■ **What you need to do**: All of the records that follow need to be copied word for word, without the pictures.

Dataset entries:
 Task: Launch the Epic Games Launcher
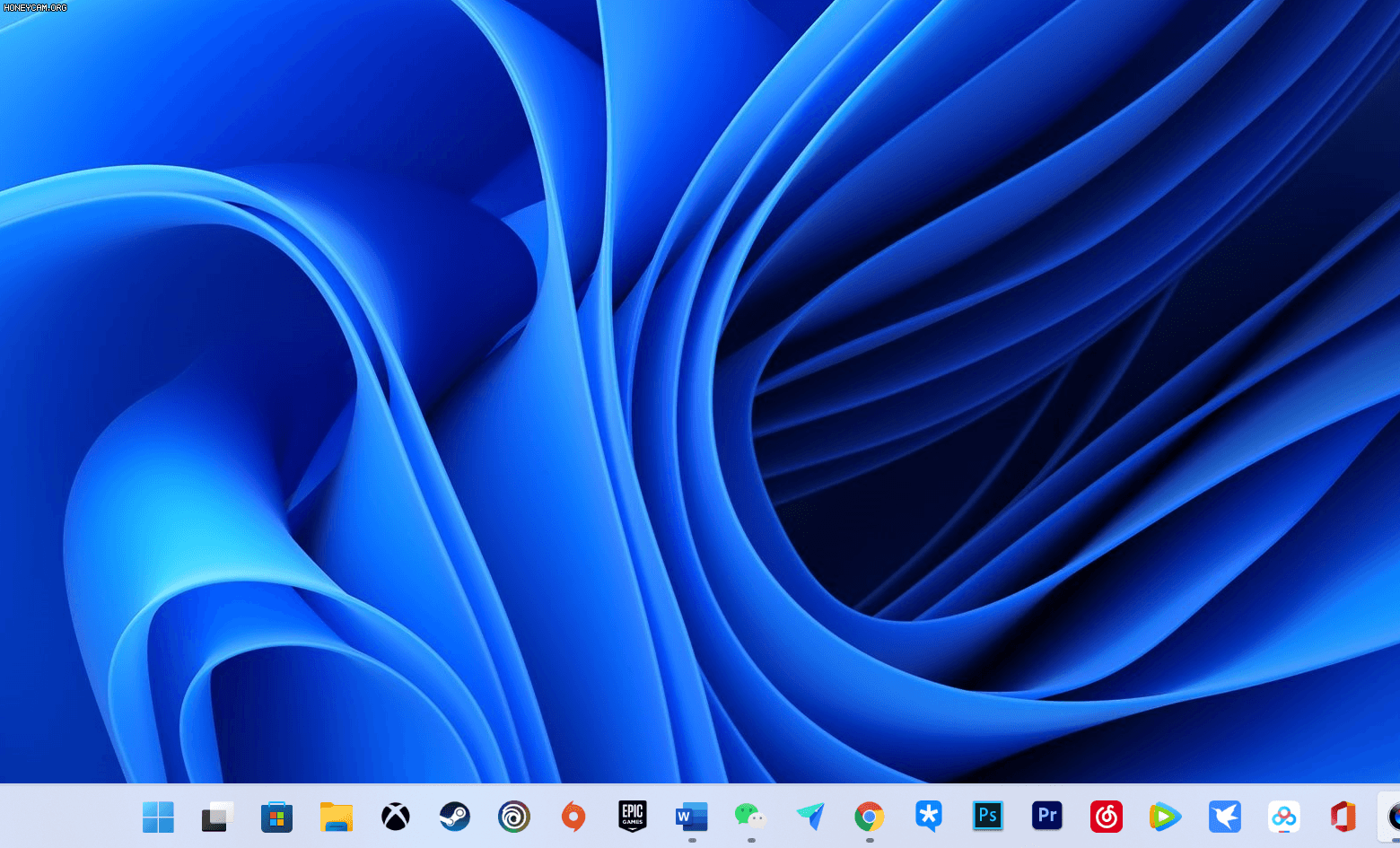point(632,817)
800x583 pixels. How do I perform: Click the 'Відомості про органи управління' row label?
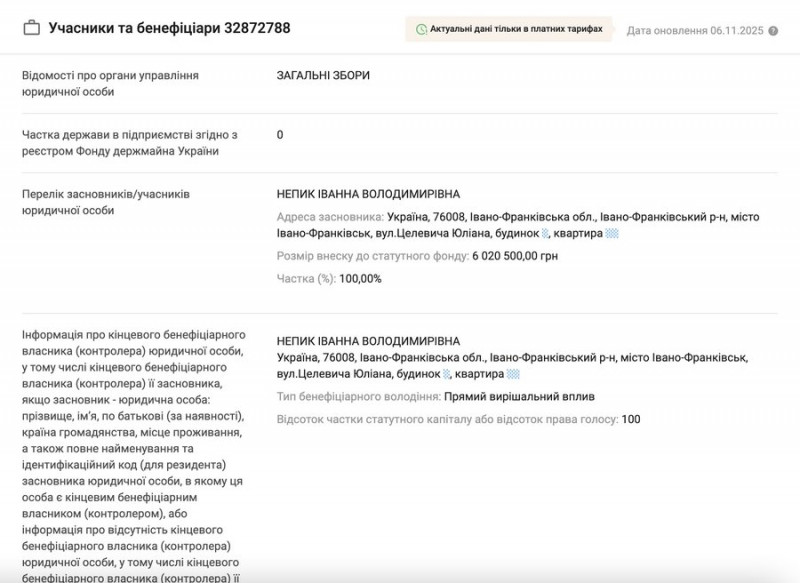click(x=110, y=83)
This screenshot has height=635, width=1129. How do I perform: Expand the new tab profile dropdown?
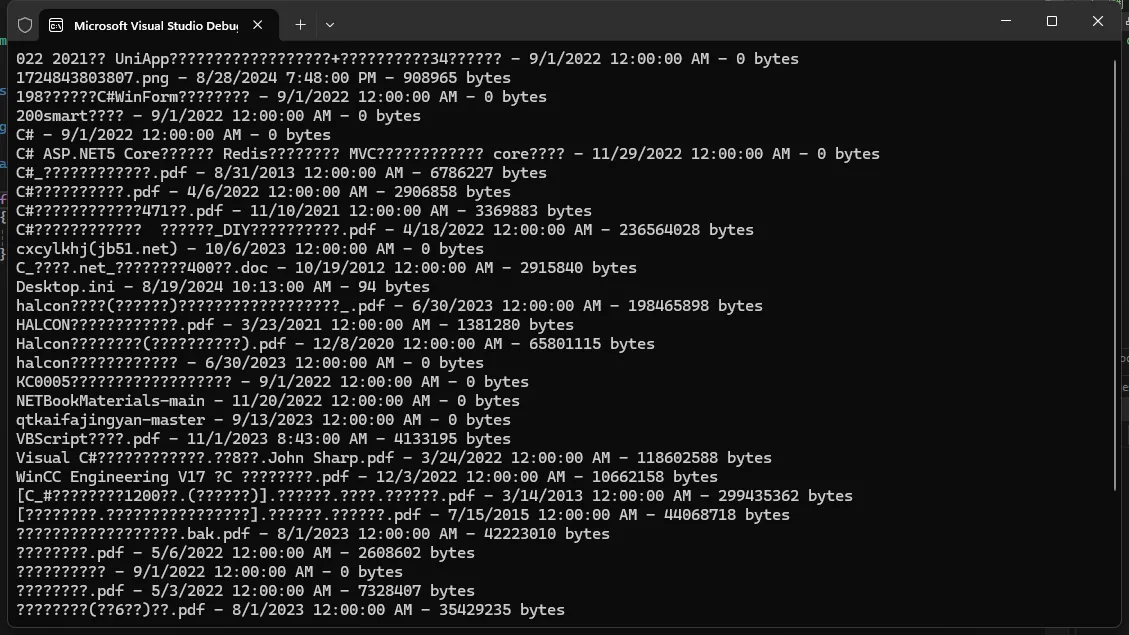pyautogui.click(x=330, y=24)
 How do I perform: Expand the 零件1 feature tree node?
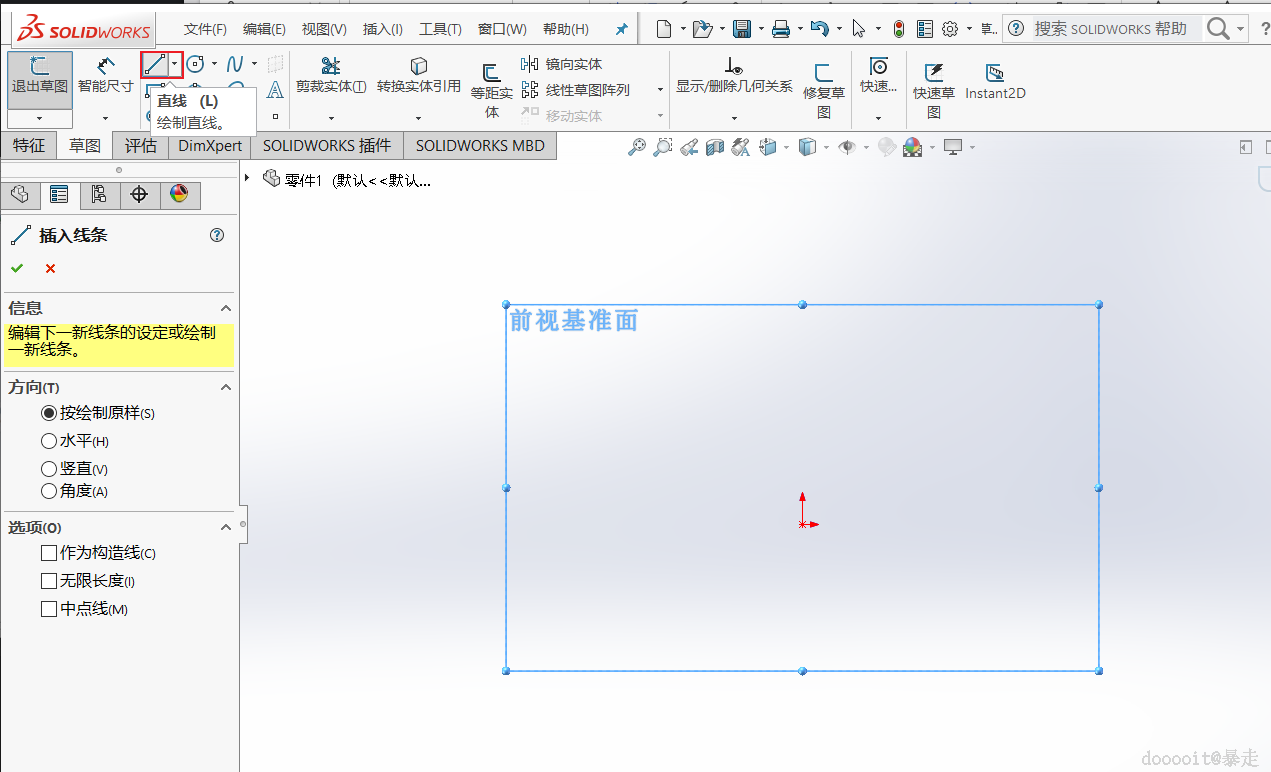tap(247, 178)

■ **Your solution**:
 Task: Launch the Epic Games Launcher
point(632,817)
800x583 pixels. How do I perform: Click the 'Відомості про органи управління' row label?
click(x=110, y=83)
This screenshot has height=635, width=1129. How do I perform: Expand the new tab profile dropdown?
pyautogui.click(x=330, y=24)
 How do I perform: Expand the 零件1 feature tree node?
tap(247, 178)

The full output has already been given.